**EXERCISE BRIEF**
Your answer should hold exactly the lines from the one with "Open the change view dropdown arrow" through the last line of the material below, nothing before and nothing extra.

----

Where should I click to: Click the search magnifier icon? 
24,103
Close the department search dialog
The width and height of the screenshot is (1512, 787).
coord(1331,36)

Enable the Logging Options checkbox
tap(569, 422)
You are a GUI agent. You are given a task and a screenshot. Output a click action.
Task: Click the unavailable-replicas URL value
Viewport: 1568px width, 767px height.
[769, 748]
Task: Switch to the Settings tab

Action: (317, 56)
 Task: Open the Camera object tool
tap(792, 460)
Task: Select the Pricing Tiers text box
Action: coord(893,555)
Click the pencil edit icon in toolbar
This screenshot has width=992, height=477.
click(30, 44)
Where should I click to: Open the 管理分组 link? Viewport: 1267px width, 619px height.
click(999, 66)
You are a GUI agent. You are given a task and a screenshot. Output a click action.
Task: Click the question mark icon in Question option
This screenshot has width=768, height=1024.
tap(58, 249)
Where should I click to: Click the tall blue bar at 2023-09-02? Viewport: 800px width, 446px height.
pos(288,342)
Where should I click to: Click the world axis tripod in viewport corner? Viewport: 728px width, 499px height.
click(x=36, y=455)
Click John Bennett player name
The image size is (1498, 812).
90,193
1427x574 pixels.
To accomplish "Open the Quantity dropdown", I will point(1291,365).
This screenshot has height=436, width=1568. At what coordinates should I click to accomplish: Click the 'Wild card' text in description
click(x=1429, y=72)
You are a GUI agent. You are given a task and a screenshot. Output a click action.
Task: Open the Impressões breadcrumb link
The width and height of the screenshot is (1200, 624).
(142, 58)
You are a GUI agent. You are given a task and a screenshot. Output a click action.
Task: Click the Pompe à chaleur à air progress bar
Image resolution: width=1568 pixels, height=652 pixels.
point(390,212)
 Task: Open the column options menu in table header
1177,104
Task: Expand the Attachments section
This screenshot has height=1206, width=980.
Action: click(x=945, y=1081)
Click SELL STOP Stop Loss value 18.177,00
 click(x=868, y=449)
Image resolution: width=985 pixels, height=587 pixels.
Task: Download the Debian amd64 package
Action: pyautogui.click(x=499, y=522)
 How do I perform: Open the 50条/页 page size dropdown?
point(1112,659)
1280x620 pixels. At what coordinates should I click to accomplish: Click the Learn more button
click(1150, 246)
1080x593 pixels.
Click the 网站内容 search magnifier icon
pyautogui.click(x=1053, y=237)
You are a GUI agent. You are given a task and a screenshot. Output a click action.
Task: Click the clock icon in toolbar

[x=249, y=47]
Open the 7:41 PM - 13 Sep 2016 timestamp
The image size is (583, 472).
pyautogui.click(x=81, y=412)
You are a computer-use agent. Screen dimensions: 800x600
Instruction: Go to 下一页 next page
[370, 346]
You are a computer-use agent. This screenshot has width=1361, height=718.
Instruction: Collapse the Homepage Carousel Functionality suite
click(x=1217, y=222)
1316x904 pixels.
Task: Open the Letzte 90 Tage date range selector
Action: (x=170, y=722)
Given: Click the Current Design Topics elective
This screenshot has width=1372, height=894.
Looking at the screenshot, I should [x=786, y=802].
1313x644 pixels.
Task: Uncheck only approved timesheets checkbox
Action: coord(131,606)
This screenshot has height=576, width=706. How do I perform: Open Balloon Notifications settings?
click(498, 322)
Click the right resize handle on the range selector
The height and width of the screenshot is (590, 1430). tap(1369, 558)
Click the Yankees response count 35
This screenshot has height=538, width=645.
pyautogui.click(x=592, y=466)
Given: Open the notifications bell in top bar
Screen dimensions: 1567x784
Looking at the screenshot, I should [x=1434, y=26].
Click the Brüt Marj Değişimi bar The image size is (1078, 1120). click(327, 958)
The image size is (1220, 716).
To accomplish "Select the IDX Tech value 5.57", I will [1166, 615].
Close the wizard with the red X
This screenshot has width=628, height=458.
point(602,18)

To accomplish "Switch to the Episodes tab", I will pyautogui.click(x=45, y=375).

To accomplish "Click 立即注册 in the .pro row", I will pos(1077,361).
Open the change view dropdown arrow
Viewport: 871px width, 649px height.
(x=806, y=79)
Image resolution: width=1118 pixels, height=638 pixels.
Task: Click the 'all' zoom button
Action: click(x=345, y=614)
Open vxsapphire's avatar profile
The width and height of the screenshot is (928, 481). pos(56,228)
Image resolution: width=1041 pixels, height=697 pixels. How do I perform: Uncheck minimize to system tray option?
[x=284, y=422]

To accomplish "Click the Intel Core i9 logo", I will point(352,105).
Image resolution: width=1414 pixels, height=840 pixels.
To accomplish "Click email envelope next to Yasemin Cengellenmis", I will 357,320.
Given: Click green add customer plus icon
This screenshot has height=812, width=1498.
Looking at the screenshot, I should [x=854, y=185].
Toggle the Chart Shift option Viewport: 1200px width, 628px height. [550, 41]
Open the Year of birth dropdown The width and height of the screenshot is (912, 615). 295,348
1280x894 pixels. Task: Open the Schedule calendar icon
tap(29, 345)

----

**SOLUTION**
Open the change view dropdown arrow
Viewport: 871px width, 649px height.
(x=806, y=79)
Image resolution: width=1118 pixels, height=638 pixels.
Task: Click the 'all' zoom button
Action: click(x=345, y=614)
Open vxsapphire's avatar profile
The width and height of the screenshot is (928, 481). pos(56,228)
Image resolution: width=1041 pixels, height=697 pixels. How do I perform: Uncheck minimize to system tray option?
[x=284, y=422]

To accomplish "Click the Intel Core i9 logo", I will point(352,105).
Image resolution: width=1414 pixels, height=840 pixels.
To accomplish "Click email envelope next to Yasemin Cengellenmis", I will 357,320.
Given: Click green add customer plus icon
This screenshot has height=812, width=1498.
Looking at the screenshot, I should [x=854, y=185].
Toggle the Chart Shift option Viewport: 1200px width, 628px height. [550, 41]
Open the Year of birth dropdown The width and height of the screenshot is (912, 615). 295,348
1280x894 pixels. Task: Open the Schedule calendar icon
tap(29, 345)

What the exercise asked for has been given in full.